Через минуту вхожу в тёмный зрительный зал. От непривычных потёмок не различаю спуска вниз и зрительные места. Просто темнота и сцена вдали. Моргаю и жду, когда приду в норму.

Объявляют какую-то девочку, которая выходит на сцену в красивом голубом платье и начинает рассказывать с выражением длинное стихотворение о войне. Я пропускаю его мимо ушей. Сейчас мне нужно найти подруг и сесть.

Уже различаю силуэты кресел. Оказывается, в зале лишь единицы человек. Странно. Я думала, народу будет хотя бы на пол зала, как на танцевальных или вокальных конкурсах, не меньше. Потихоньку спускаюсь вниз, старательно всматриваясь в лица сидящих. Это продолжается всего несколько рядов, пока не узнаю профиль Мулюшки.

— Эй! — шепчу я.

— О, это ты, Лиз, что ли? — с радостью в голосе шепчет в ответ Даша, — Думала, ты уже не придёшь.

Я бы присела к ней, но Алина с Верой сидят за Мулюкиной и не хотят двигаться. Вот же ленивые задницы!

— Пошли на другой ряд? — предлагаю подруге. Не стоять же мне здесь вечность.

Даша мешкает недолго, но встаёт, и мы располагаемся позади наших девочек.

— Где вы были? — возмущённо спрашиваю я.

— В комнате у мальчиков. Представляешь, они живут по двое!

Я косо поглядываю на подругу:

— Издеваетесь? Уже до их комнаты добрались?

Она не отвечает, лишь морщит нос.

Мы смотрим выступления одно за другим, но пока выступают лишь одиночки со стихами или прозой. Некоторые пробирают меня до слёз или дрожи. Не думала, что слова могут так растрогать. Хотя бывало уже, что я плакала на фильмах, например на «Хатико».

В какой-то момент я просто озадачиваюсь, неужели театралы тоже будут так выходить по одному? Это всё? Ради этого они ехали сюда? Разве коллектив не должен выступать совместно?
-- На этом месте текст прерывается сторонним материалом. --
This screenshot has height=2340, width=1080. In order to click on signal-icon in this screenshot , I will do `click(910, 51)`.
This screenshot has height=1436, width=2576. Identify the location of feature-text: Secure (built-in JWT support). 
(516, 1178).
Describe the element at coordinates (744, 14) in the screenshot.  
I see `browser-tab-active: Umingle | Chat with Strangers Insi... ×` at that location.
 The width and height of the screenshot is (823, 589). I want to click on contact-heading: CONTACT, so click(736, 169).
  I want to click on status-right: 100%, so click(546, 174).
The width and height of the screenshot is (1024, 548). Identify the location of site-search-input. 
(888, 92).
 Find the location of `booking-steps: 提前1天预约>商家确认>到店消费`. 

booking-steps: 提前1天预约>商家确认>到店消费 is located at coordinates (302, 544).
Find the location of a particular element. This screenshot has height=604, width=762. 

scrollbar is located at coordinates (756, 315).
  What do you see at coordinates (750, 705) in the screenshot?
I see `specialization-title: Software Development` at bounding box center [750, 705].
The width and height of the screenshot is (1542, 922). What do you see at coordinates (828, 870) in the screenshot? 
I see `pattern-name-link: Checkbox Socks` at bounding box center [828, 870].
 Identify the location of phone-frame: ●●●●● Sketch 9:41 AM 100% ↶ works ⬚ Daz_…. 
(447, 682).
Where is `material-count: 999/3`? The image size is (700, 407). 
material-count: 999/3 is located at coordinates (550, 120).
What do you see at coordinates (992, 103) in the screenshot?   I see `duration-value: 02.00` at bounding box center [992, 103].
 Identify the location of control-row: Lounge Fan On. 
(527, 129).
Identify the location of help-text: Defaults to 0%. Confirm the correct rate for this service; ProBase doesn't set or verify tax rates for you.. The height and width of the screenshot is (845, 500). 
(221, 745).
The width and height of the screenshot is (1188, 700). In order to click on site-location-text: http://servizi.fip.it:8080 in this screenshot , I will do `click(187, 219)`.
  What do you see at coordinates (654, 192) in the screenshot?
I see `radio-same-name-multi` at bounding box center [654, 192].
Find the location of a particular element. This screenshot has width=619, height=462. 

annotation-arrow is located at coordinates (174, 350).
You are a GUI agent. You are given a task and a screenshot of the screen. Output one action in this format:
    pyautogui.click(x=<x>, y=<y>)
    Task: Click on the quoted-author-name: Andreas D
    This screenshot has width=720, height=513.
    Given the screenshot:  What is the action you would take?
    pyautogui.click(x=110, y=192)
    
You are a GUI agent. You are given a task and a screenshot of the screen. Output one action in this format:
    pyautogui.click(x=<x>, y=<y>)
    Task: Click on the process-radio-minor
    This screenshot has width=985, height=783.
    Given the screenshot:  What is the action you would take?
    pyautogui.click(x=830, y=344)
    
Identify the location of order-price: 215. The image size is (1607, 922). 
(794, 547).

— Сейчас другой блок, — поясняет Мулюшка, — У них тоже есть разделения, как и у нас.

Теперь всё понятно. Пытаюсь отвлечься на выступление девочки, рассказывающей историю о чайном пакетике. Кажется, ожидание будет более долгим, чем я предполагала.

***

После окончания этого блока жюри делают перерыв в 15 минут и куда-то уходят. В зрительном зале включают свет, и теперь мои глаза должны отвыкать от темноты, к которой я с таким трудом приучалась.

Вера и Алина пересаживаются к нам. Даже не думаю двигаться со своего места, поэтому они проходят вглубь кресел, огибая наши колени.

— Ну, как вам выступления малышей?

Оборачиваюсь на знакомый голос. Костя, облокотившись на кресло Даши, улыбается своей фирменной улыбкой. Если он только что подошёл, то почему именно к нам. Через ряд от нас сзади есть замечательная группа его друзей. А если он тут сидел всё это время… Боже! Я же постоянно расспрашивала Мулюкину о театралах. Надеюсь, он ничего не слышал.